:: Information shown ::

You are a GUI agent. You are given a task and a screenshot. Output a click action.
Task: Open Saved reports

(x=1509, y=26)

:::
:: Information shown ::

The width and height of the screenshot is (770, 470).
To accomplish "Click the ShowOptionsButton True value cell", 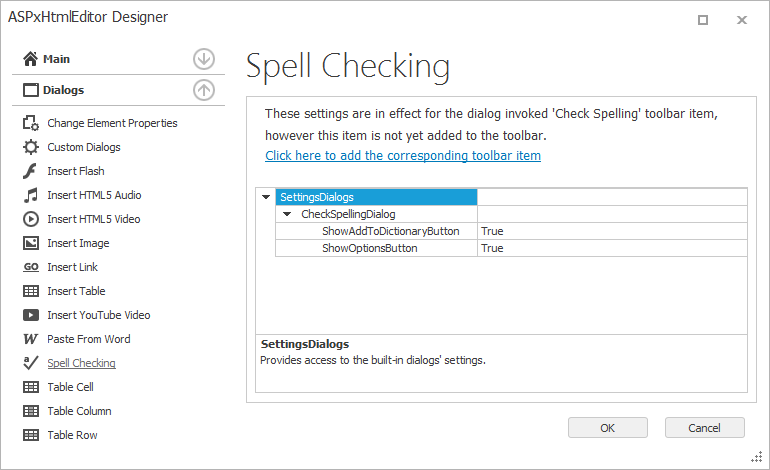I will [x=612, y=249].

:::

> [Task requirements]: If a line in the data holds the string "screenshot", copy that line.

> [The answer]:
You are a GUI agent. You are given a task and a screenshot. Output a click action.
The width and height of the screenshot is (770, 470).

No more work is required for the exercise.